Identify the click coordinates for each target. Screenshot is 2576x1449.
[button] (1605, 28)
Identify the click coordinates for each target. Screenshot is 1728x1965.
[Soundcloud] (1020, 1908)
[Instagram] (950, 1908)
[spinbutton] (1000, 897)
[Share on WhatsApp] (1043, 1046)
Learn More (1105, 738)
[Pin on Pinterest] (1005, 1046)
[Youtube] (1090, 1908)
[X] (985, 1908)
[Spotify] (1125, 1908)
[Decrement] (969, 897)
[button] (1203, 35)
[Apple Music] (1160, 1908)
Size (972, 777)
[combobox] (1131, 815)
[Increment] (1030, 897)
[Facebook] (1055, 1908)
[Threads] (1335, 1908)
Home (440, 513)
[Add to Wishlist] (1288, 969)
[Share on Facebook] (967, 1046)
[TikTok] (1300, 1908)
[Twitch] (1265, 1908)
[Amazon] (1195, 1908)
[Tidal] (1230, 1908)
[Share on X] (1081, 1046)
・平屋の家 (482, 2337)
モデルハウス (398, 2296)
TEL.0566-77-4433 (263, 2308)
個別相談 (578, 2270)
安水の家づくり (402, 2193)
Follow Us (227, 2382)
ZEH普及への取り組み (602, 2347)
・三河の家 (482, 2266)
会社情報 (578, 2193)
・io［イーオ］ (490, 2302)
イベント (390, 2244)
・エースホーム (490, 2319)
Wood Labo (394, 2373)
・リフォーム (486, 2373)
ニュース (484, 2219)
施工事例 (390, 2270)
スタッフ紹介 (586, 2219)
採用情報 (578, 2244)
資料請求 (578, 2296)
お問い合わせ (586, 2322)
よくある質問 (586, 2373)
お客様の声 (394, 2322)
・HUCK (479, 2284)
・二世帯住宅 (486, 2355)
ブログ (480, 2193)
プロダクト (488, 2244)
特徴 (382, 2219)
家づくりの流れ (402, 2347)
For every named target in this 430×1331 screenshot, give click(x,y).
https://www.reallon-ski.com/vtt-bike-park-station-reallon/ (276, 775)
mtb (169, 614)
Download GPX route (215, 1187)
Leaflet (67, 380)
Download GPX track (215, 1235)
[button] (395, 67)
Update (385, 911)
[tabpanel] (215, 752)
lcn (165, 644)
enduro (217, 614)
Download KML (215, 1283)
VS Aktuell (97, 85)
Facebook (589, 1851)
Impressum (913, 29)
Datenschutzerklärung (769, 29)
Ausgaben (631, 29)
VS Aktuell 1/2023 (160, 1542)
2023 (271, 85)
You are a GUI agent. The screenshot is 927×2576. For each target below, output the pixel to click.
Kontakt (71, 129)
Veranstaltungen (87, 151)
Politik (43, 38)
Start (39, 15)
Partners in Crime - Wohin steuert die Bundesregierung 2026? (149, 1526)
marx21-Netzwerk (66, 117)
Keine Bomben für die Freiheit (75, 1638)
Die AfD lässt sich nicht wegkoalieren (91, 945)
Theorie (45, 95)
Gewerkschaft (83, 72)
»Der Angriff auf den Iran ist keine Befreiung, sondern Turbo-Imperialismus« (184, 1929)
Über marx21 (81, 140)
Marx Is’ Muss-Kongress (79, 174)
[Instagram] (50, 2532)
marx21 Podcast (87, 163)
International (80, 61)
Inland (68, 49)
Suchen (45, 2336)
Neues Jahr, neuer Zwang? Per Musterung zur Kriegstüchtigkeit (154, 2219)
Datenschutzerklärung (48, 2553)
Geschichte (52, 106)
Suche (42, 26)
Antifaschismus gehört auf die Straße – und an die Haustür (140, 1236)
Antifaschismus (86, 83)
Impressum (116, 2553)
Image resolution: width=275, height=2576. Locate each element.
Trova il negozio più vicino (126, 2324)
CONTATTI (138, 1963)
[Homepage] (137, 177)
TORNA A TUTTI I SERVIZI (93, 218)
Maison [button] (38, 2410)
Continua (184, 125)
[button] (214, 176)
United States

• WORK INSTRUCTIONS
The full set of lines above should be retyped without a single change.

• ANSWER BELOW
Identify the click coordinates for each target. Screenshot is 2576x1449.
[button] (1605, 28)
Identify the click coordinates for each target. Screenshot is 1728x1965.
[Soundcloud] (1020, 1908)
[Instagram] (950, 1908)
[spinbutton] (1000, 897)
[Share on WhatsApp] (1043, 1046)
Learn More (1105, 738)
[Pin on Pinterest] (1005, 1046)
[Youtube] (1090, 1908)
[X] (985, 1908)
[Spotify] (1125, 1908)
[Decrement] (969, 897)
[button] (1203, 35)
[Apple Music] (1160, 1908)
Size (972, 777)
[combobox] (1131, 815)
[Increment] (1030, 897)
[Facebook] (1055, 1908)
[Threads] (1335, 1908)
Home (440, 513)
[Add to Wishlist] (1288, 969)
[Share on Facebook] (967, 1046)
[TikTok] (1300, 1908)
[Twitch] (1265, 1908)
[Amazon] (1195, 1908)
[Tidal] (1230, 1908)
[Share on X] (1081, 1046)
・平屋の家 (482, 2337)
モデルハウス (398, 2296)
TEL.0566-77-4433 (263, 2308)
個別相談 (578, 2270)
安水の家づくり (402, 2193)
Follow Us (227, 2382)
ZEH普及への取り組み (602, 2347)
・三河の家 (482, 2266)
会社情報 (578, 2193)
・io［イーオ］ (490, 2302)
イベント (390, 2244)
・エースホーム (490, 2319)
Wood Labo (394, 2373)
・リフォーム (486, 2373)
ニュース (484, 2219)
施工事例 (390, 2270)
スタッフ紹介 (586, 2219)
採用情報 (578, 2244)
資料請求 (578, 2296)
お問い合わせ (586, 2322)
よくある質問 (586, 2373)
お客様の声 (394, 2322)
・HUCK (479, 2284)
・二世帯住宅 (486, 2355)
ブログ (480, 2193)
プロダクト (488, 2244)
特徴 (382, 2219)
家づくりの流れ (402, 2347)
For every named target in this 430×1331 screenshot, give click(x,y).
https://www.reallon-ski.com/vtt-bike-park-station-reallon/ (276, 775)
mtb (169, 614)
Download GPX route (215, 1187)
Leaflet (67, 380)
Download GPX track (215, 1235)
[button] (395, 67)
Update (385, 911)
[tabpanel] (215, 752)
lcn (165, 644)
enduro (217, 614)
Download KML (215, 1283)
VS Aktuell (97, 85)
Facebook (589, 1851)
Impressum (913, 29)
Datenschutzerklärung (769, 29)
Ausgaben (631, 29)
VS Aktuell 1/2023 (160, 1542)
2023 (271, 85)
You are a GUI agent. The screenshot is 927×2576. For each target below, output the pixel to click.
Kontakt (71, 129)
Veranstaltungen (87, 151)
Politik (43, 38)
Start (39, 15)
Partners in Crime - Wohin steuert die Bundesregierung 2026? (149, 1526)
marx21-Netzwerk (66, 117)
Keine Bomben für die Freiheit (75, 1638)
Die AfD lässt sich nicht wegkoalieren (91, 945)
Theorie (45, 95)
Gewerkschaft (83, 72)
»Der Angriff auf den Iran ist keine Befreiung, sondern Turbo-Imperialismus« (184, 1929)
Über marx21 (81, 140)
Marx Is’ Muss-Kongress (79, 174)
[Instagram] (50, 2532)
marx21 Podcast (87, 163)
International (80, 61)
Inland (68, 49)
Suchen (45, 2336)
Neues Jahr, neuer Zwang? Per Musterung zur Kriegstüchtigkeit (154, 2219)
Datenschutzerklärung (48, 2553)
Geschichte (52, 106)
Suche (42, 26)
Antifaschismus gehört auf die Straße – und an die Haustür (140, 1236)
Antifaschismus (86, 83)
Impressum (116, 2553)
Image resolution: width=275, height=2576. Locate each element.
Trova il negozio più vicino (126, 2324)
CONTATTI (138, 1963)
[Homepage] (137, 177)
TORNA A TUTTI I SERVIZI (93, 218)
Maison [button] (38, 2410)
Continua (184, 125)
[button] (214, 176)
United States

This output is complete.